ニセアカシアの白い花が盛りである。日本で作られる蜂蜜の約半分はこの花の蜜というから、ミツバチたちも大喜びに違いない。
しかし近年、この木が増えすぎだという声も聞く。砂地や痩せ地にも平気で生え、和名「針(はり)槐(えんじゆ)」の名の如く、若木には鋭い棘もある。伐採する場面にもよく出遭うが、養蜂家たちの困惑の声もあるようだ。
私はこの木を見ると、なぜか免疫学者・安保徹先生のガンの話を憶いだす。吾々人類の細胞は真核細胞だが、それは嫌気性の原核細胞とミトコンドリアという別種の好気性細胞が合体した結果である。安保先生によれば、人体に酸素が足りていればあまり分裂しないミトコンドリアの性格が強く出るが、酸素が不足すると原核細胞に先祖返りし、本来の原核細胞のように無限に細胞分裂を繰り返すようになる。それがガン細胞だというのである。
つまり、ガン細胞の出現は悪化した環境への適応の結果なのだ。
同様に、ニセアカシアも悪化した環境にうまく適応した結果、あの木ばかりがこれほど増えているのではないだろうか。

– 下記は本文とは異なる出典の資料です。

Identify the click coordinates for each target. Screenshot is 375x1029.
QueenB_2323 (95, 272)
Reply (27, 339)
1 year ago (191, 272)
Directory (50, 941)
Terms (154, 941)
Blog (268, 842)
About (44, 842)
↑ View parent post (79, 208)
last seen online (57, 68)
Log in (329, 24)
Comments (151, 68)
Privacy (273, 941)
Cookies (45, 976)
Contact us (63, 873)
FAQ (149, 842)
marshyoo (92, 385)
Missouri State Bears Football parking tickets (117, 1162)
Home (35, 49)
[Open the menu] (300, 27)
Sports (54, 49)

温暖化に合わせて花期も早め、樹皮や葉には毒もあるから周囲に対しても強く、成長も早い。こうした適応力や強さもガン細胞そっくりで、嫌がられる所以(ゆえん)なのだろう。
しかし問題なのは環境の悪化のほうで、けっしてニセアカシアではないのだと承知すべきだろう。他の植物では生えにくい痩せ地や砂地でも根を張り、ラジエーターの如く地中の水分を循環させてくれる。痛めつけられた大地がこれ以上荒れないように、ひとり踏ん張ってくれている、そう見ることも可能ではないだろうか。

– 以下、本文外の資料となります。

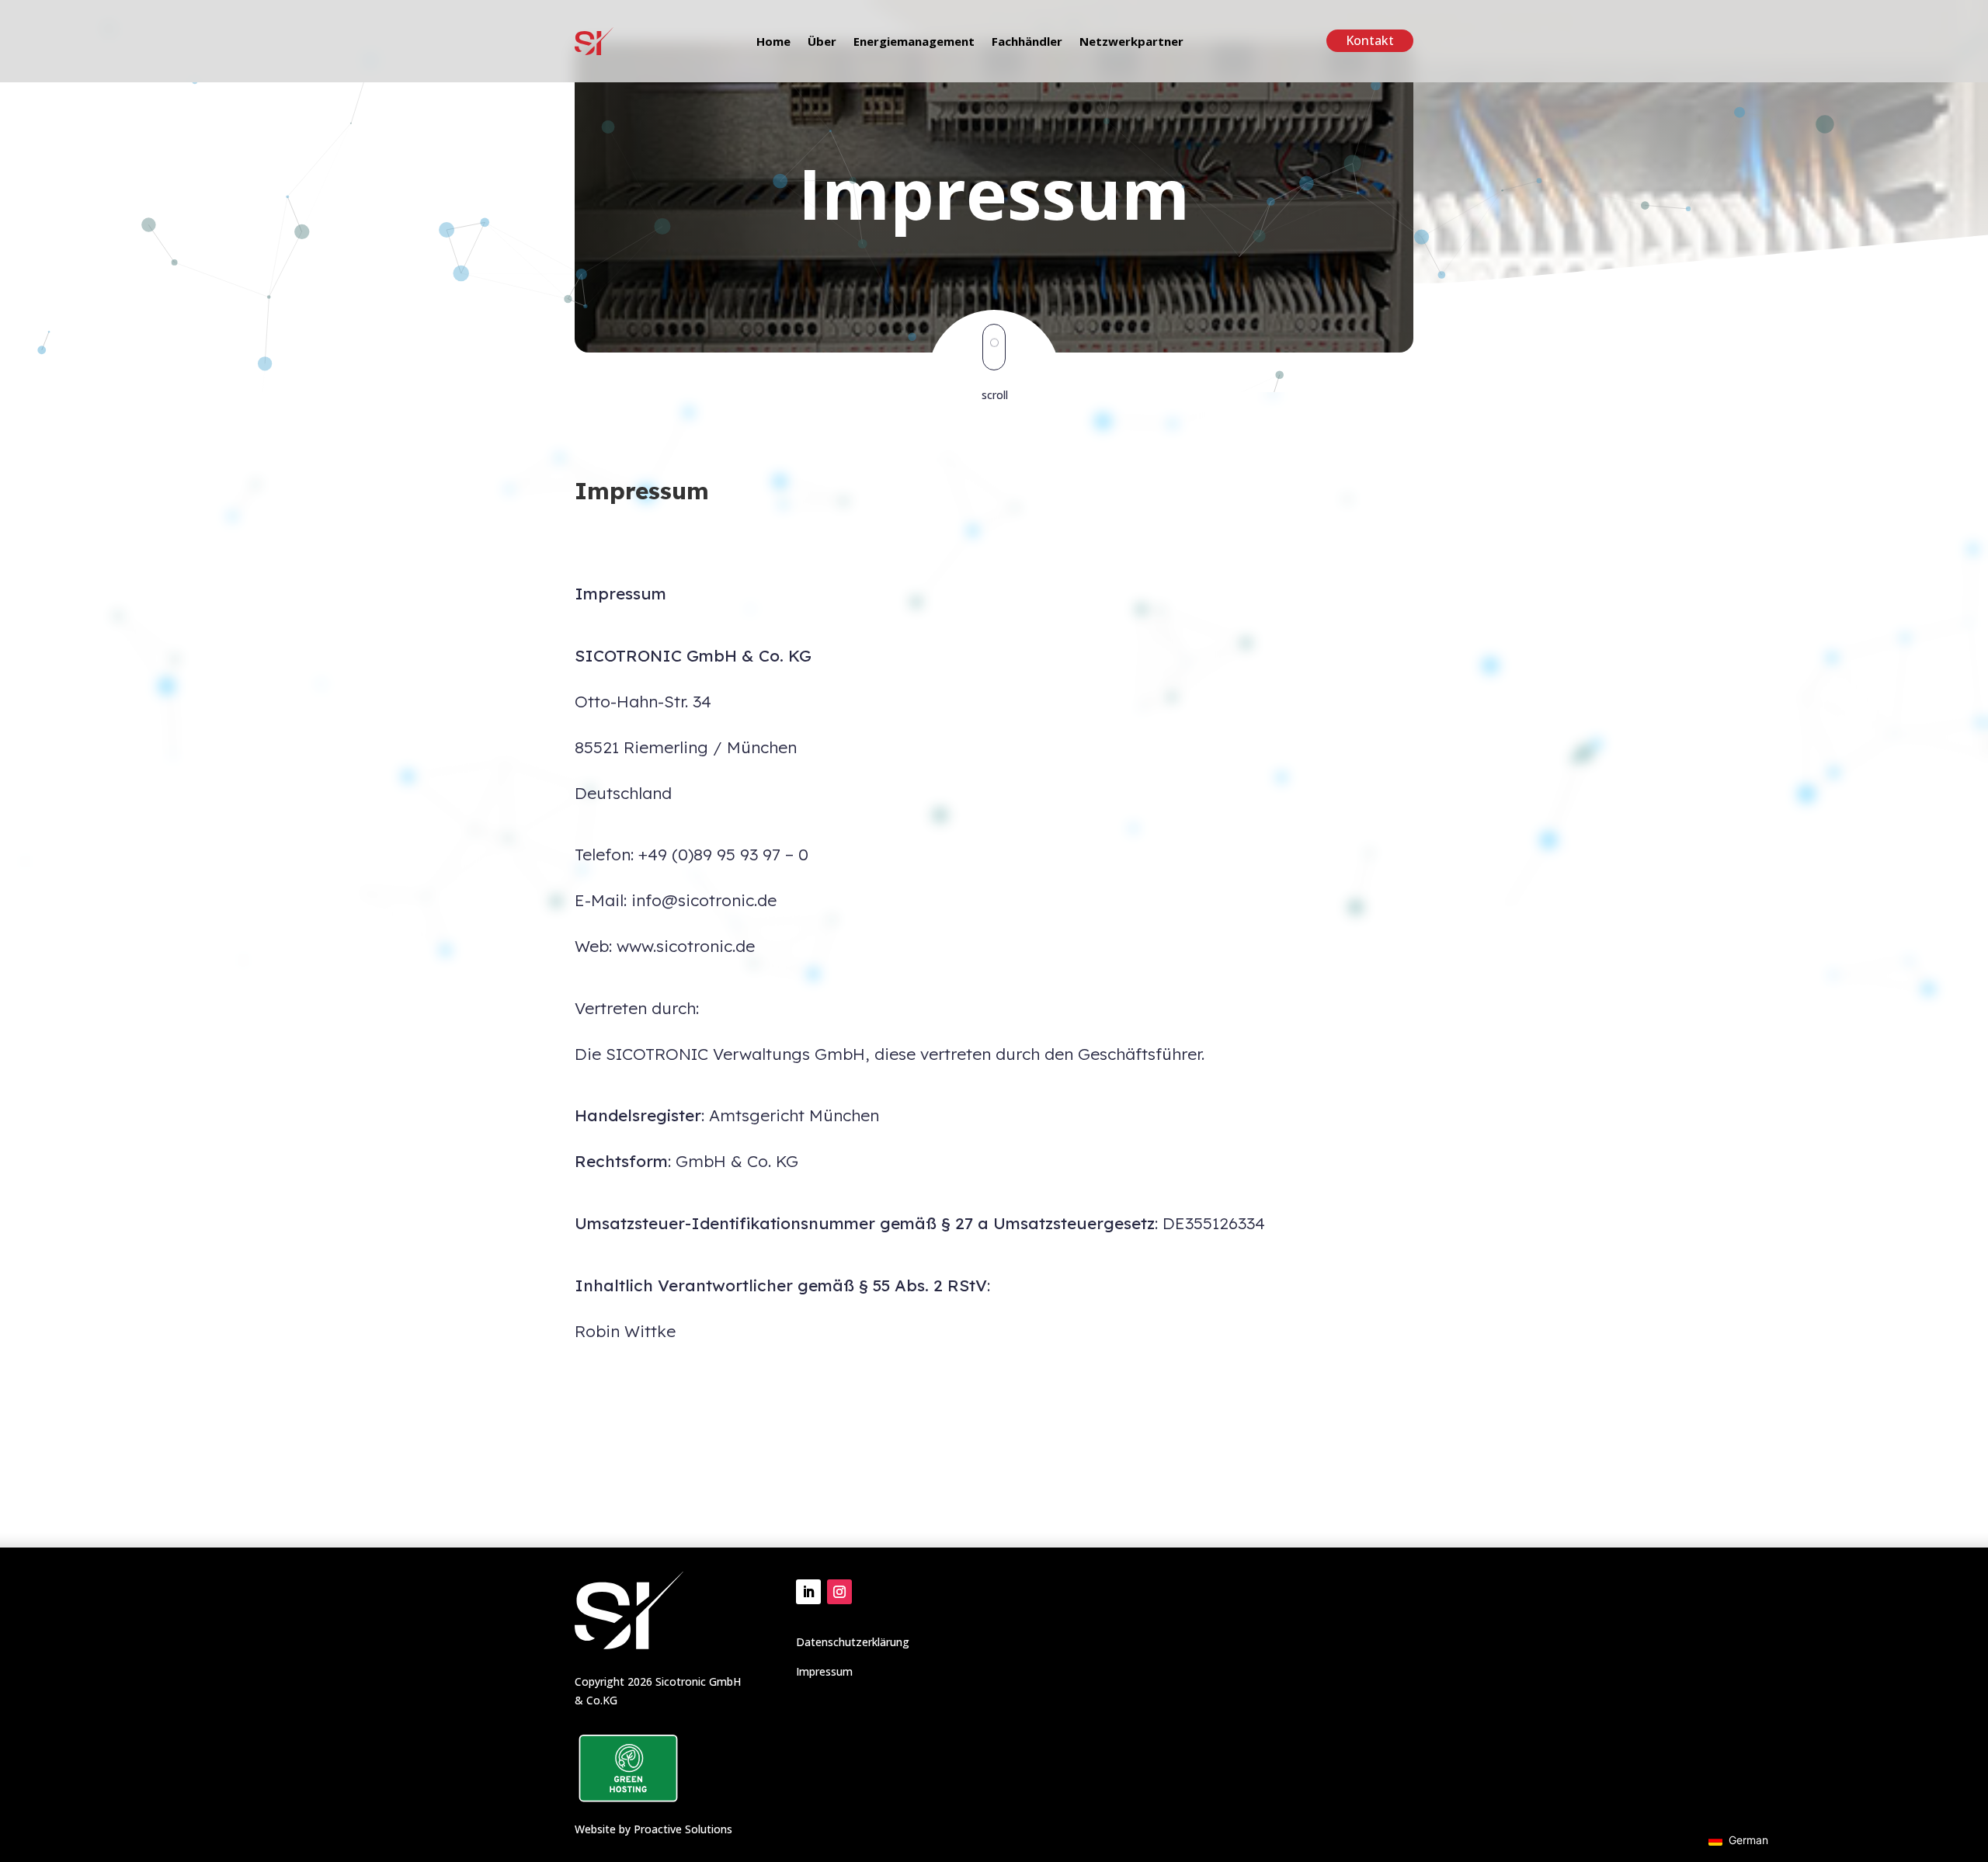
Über (822, 42)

原産地の北米から日本に入ったのは明治六年頃。以後は街路樹、公園などに植えられるほか、砂防や土留め用の植栽、また線路の枕木にも使われた。丈夫な木で、ずいぶん助けられてきたのである。
昔、学生運動が盛んだった頃、西田佐知子さんが歌った「アカシアの雨がやむとき」が大ヒットした。雨に似合うこのアカシアは間違いなくニセアカシアで、本来のアカシア(ミモザ属=黄色い花)が入ってくると急に「ニセ」を付けて呼ばれるようになった。勝手に名づけておきながらダブるのはマズイと先着種を「ニセ(偽)」と呼ぶのは、どうなのだろう。人間界なら「仁義に悖(もと)る」気がするのだが、これは今更言っても始まるまい。

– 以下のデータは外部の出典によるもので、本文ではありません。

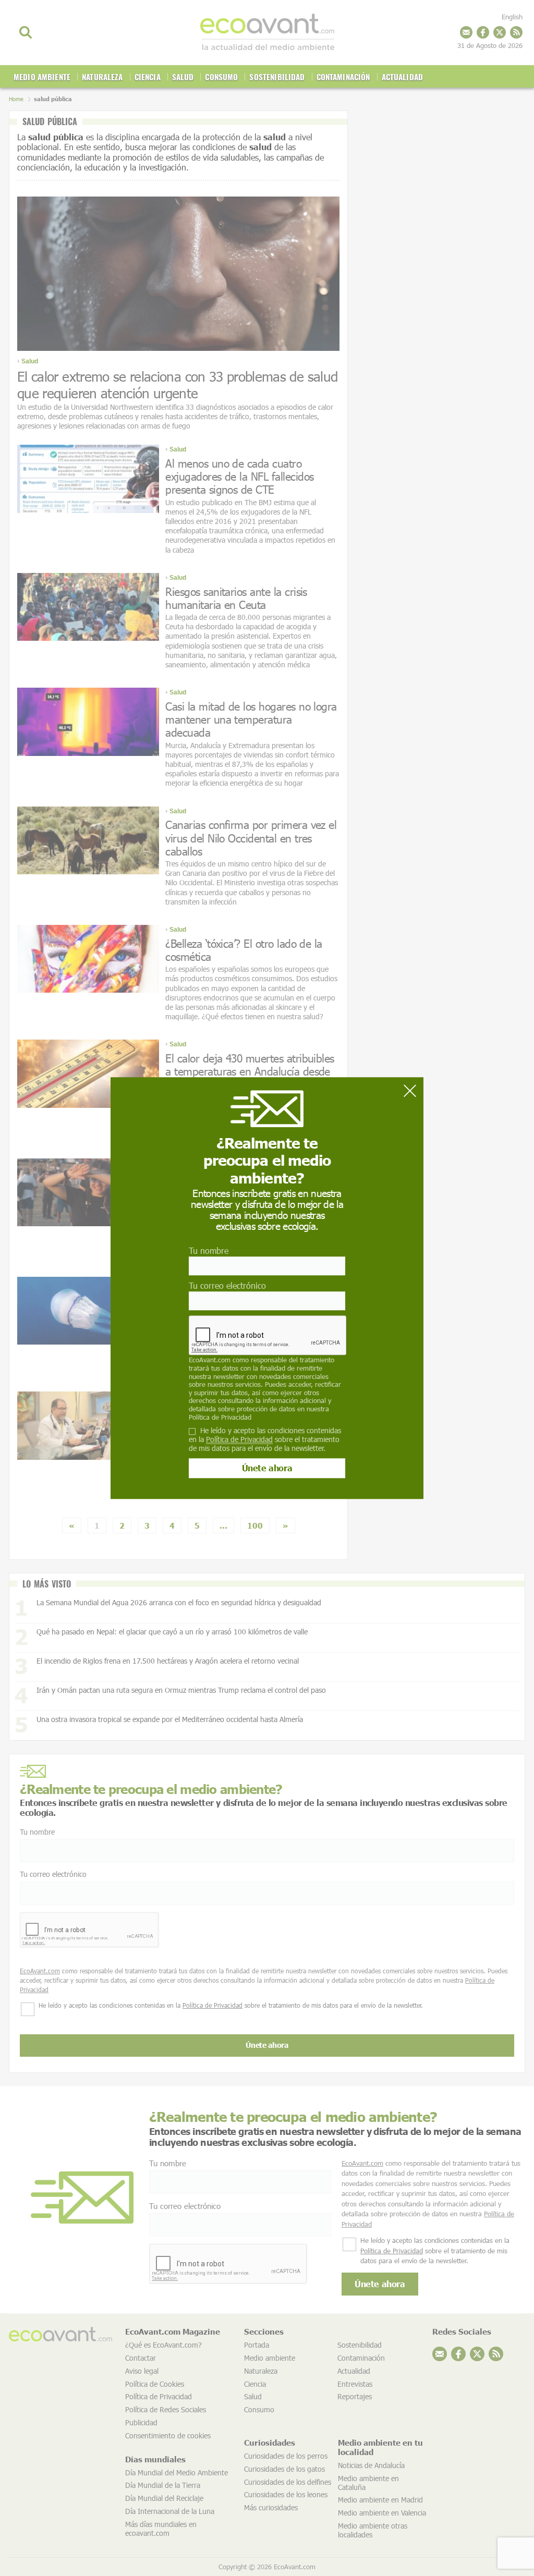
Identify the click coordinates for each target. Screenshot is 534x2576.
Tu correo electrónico (227, 1285)
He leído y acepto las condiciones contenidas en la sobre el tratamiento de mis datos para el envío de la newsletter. (265, 1439)
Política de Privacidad (220, 1417)
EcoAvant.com (209, 1360)
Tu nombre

試みに花言葉を見てみると、「慕情」「親睦」「友情」「頼られる人」と良いことずくめ。昔はやはり感謝していたのだろう。最後に「甘い誘惑」とあるのは蜜蜂を誘う甘い香りに由来するのだろうが、今後吾々はあらためてニセアカシアと「親睦」や「友情」を結び、頼りにする関係に戻れるだろうか。今後の治山の在り方が問われている。